There is no question in my mind that this
kind of auditing must be done at the database level. Otherwise, any time
you access the underlying database directly and update any tables monitored by
the audit log you break your audit trail.
I’ve heard arguments made that
access to the database should be restricted to the application front end only,
thus negating the possibility of someone directly updating the data and
circumventing the audit process, but in 25 years of IT experience I have *NEVER* *ONCE*
seen an environment where that was practical 100% of the time.
Ray Garrison, CIO
420 East Main Street
Bld 2, Suite 2
Branford, CT 06405
203.315.8637 Office
203.315.0429
Fax
www.periship.com
From: Colin Ross
[mailto:colinross@xxxxxxxxx]
Sent: Wednesday, May 23, 2007 4:11
PM
To: pgsql-php@xxxxxxxxxxxxxx
Subject: [PHP] Application Design:
Where to implement historical revisions of objects
Summary:
In a situation where the business model dictates that a certain entity or class
of entities should support the viewing of and differencing of historical
revisions of the data (read properties) contained in the entity should be
supported. Should the logic for the creation and viewing of this historical
information be implemented in the application itself
In Practice:
An application has a model class of "PageContent" which
represents the content that is shown on a certain page. Users of the system are
authenticated, then able to edit the content. From an application design point of view, where
should the logic and underlying system be for the management of historical
revisions.
My specifics include using PHP (5) and Postgre ( 7.4). I am using the Table/Row
gateways provided by the Zend Framework as a base for my model objects.
I don't have a large need to remain rdbms-neutral and am fine with a solution
the "locks me in" to using postgre as this will eventually be a
hosted application in a controlled environment.

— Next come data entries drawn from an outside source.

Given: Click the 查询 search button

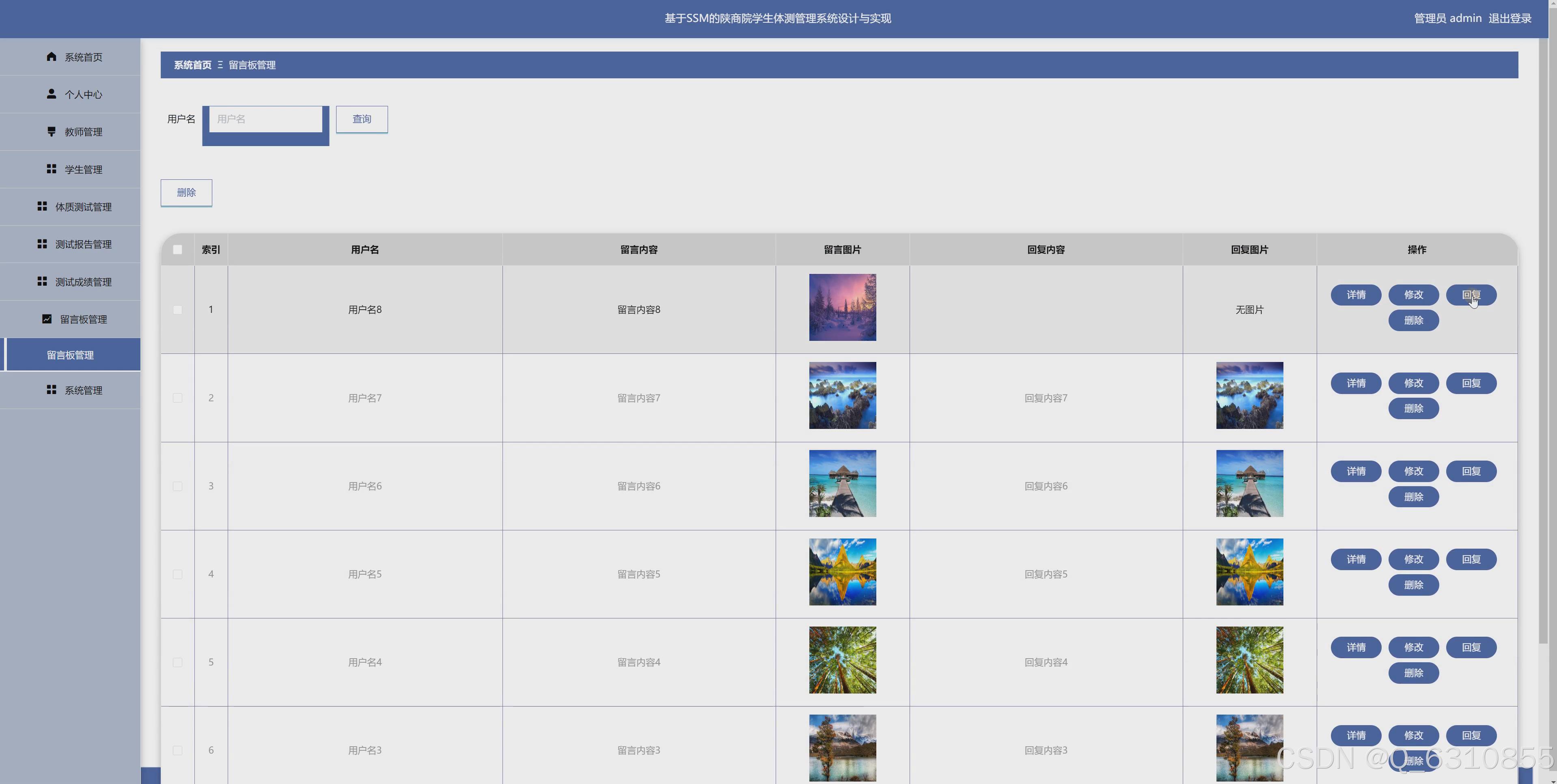Looking at the screenshot, I should [361, 119].
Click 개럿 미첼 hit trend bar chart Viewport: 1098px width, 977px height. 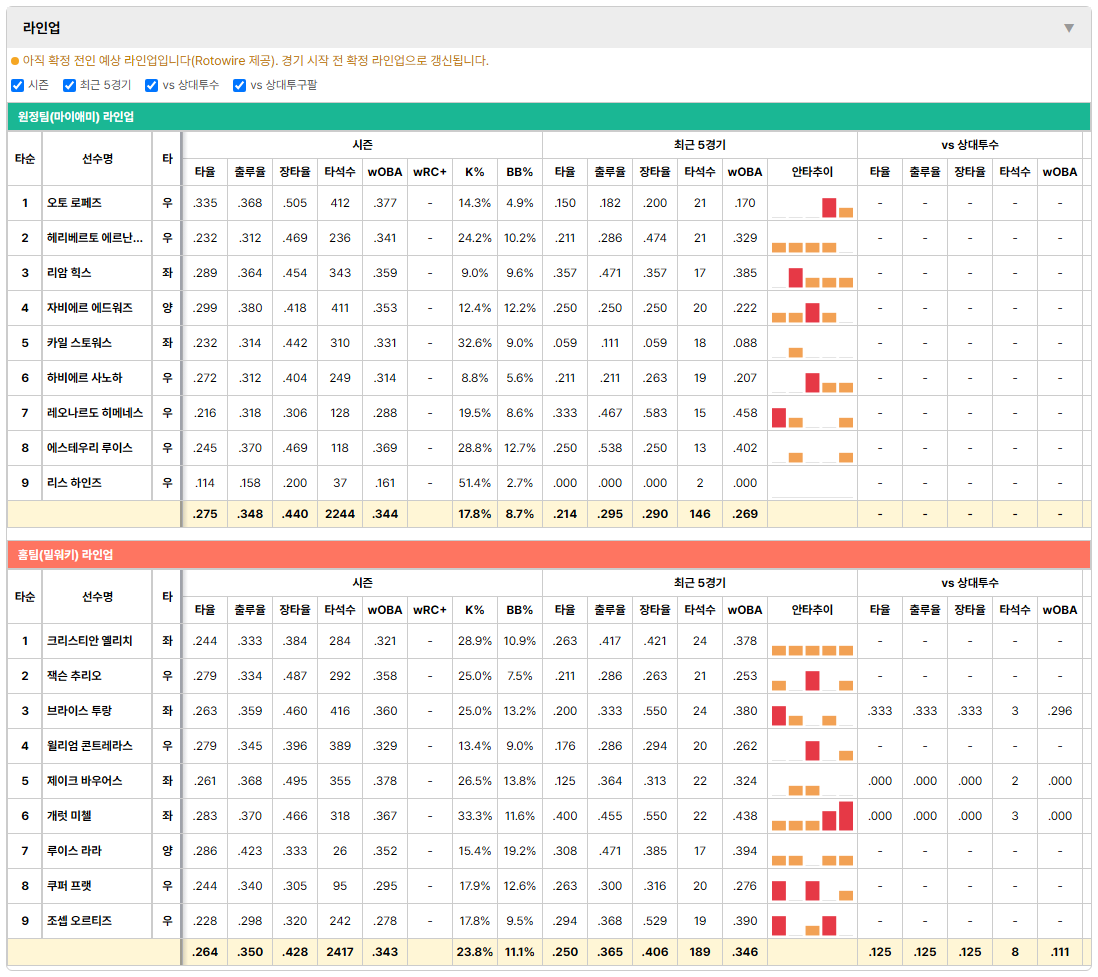click(x=812, y=816)
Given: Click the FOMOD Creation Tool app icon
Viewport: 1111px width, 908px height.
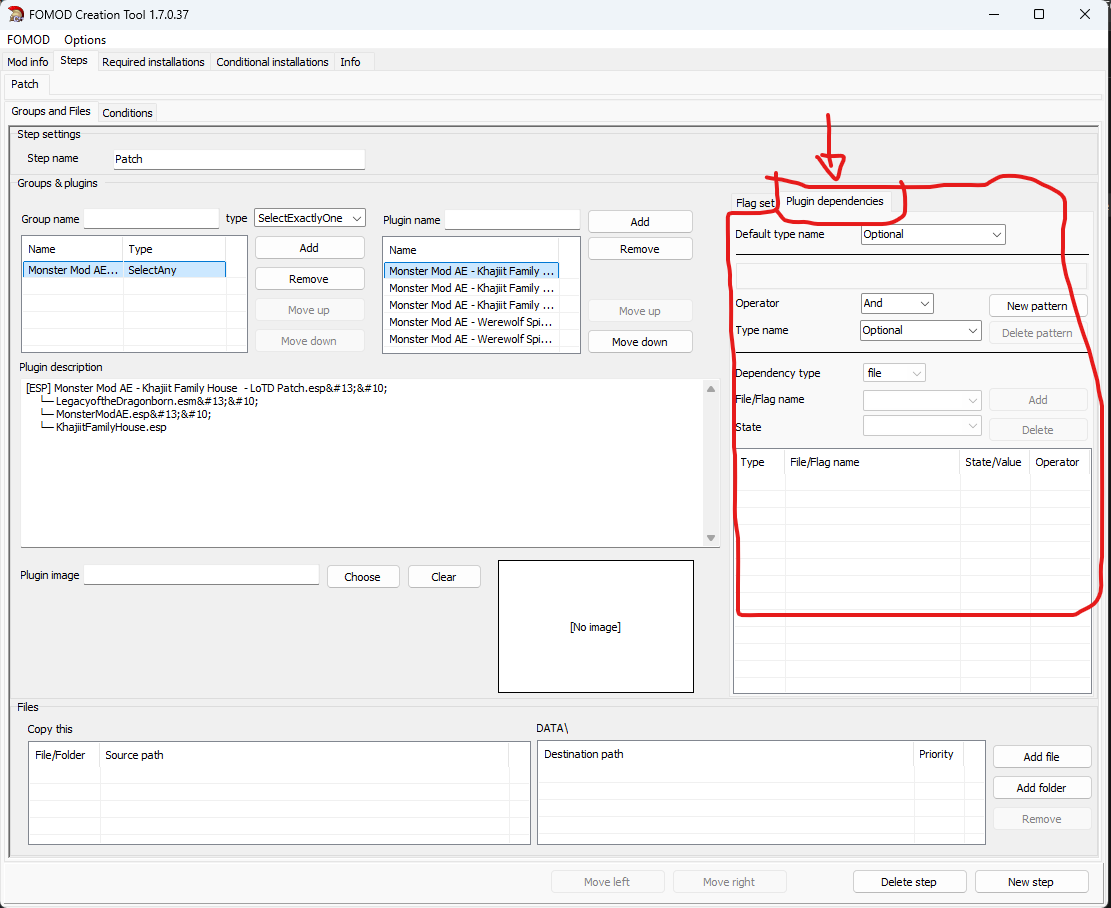Looking at the screenshot, I should [16, 14].
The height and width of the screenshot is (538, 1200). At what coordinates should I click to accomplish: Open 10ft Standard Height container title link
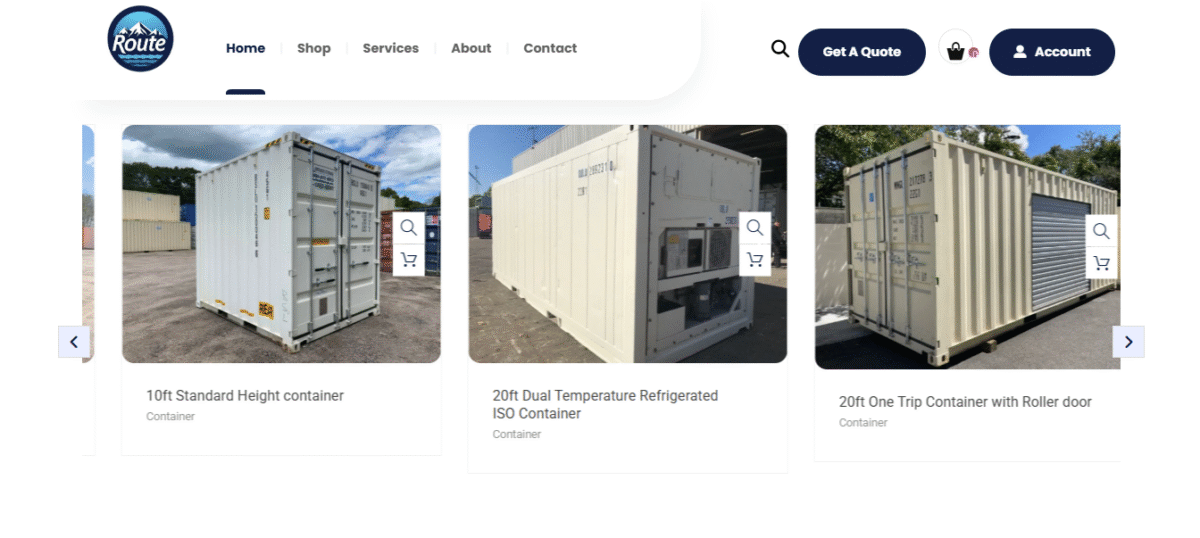point(245,396)
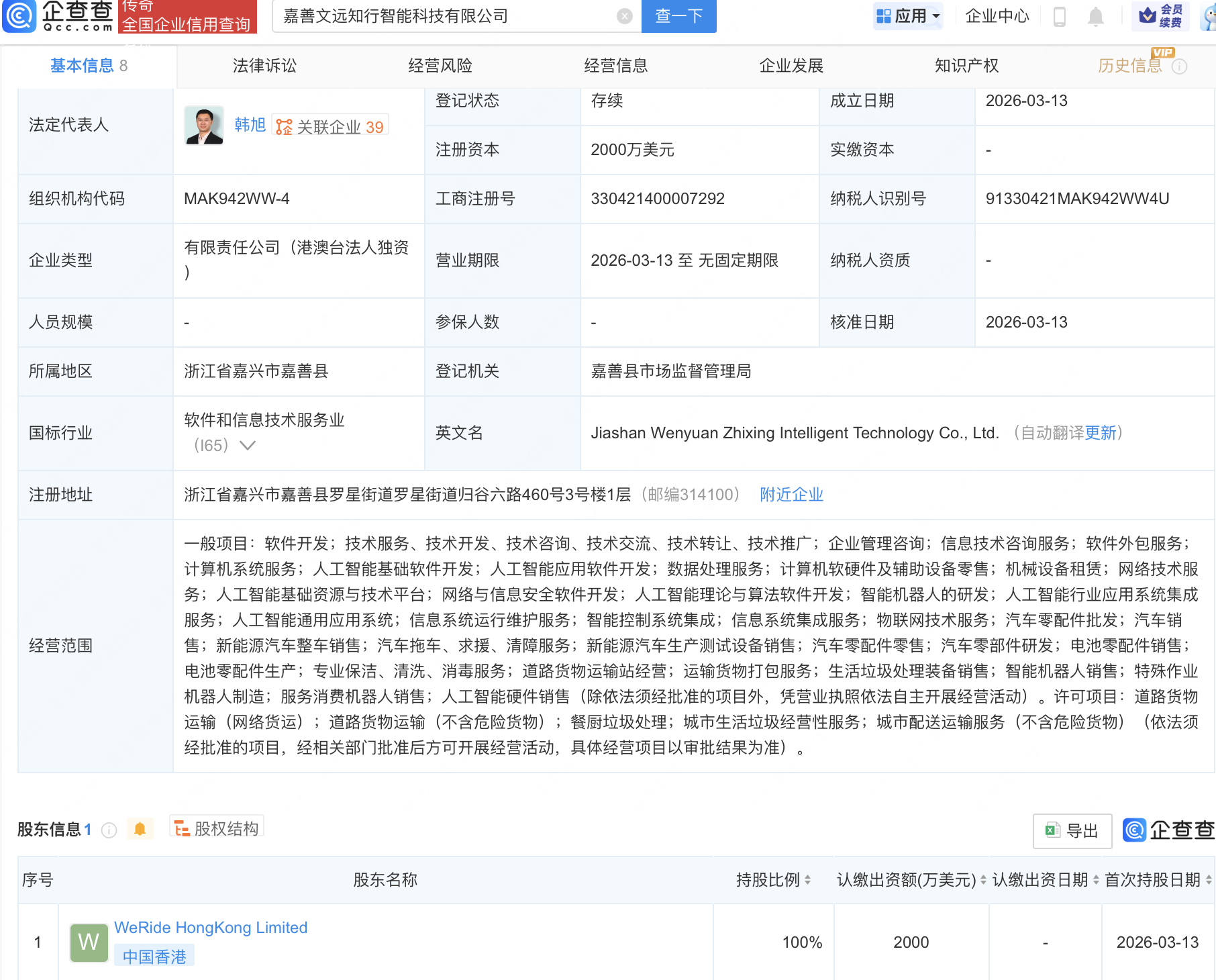Toggle shareholder monitoring bell alert
The height and width of the screenshot is (980, 1216).
point(140,829)
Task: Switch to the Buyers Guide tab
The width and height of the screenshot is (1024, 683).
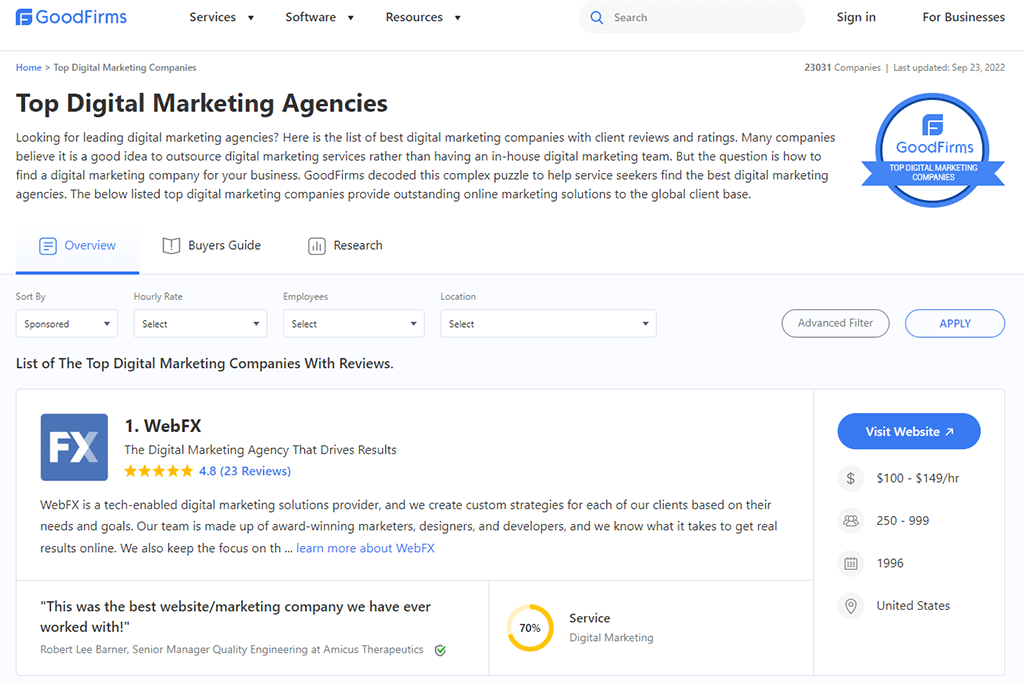Action: tap(211, 246)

Option 1 (Implemented in the
database/persistence layer):
This would follow the path of logic that stems from
seeing the database as not just a dumb container-- but as the manager and
more of a rich container if you will. When a user updates a certain row
(represented as an entity in the application), the database manages the
auditing of the historical data via triggers (ON UPDATE,ON DELETE) using an
audit table with a similar DDL of the base table, with the addition of
audit-specific fields (like revision id/version/etc). The 'current'
version of the data always remains in the base table, and the application, in
its basic functionality, remains unaware of such functionality, except with the
ability to query the audit table.
Option 2 (Implemented in the Application
Layer):
This would see the database as a dumb container, and the
model classes on the application side of 'the boundary' would implement the
logic of saving the revision is a separate table (or potentially in the same
table). All the logic for automagically creating a new revision record on
update/delete/etc. would be handled in the application layer.
Questions:
Which would you choose and why? Outside of (and even including)
portability complaints for the application? From a best practices /
theory point-of-view which is best? Why? Or is the truly a religious
debate with no real right or wrong?
Colin Ross
I have posted this on the zf-general (ZendFramework) and pgsql-php
(Postrge-php) mailing lists to see the differences in views from the two
crowds, abit separately to avoid confusing cross-posting between communities.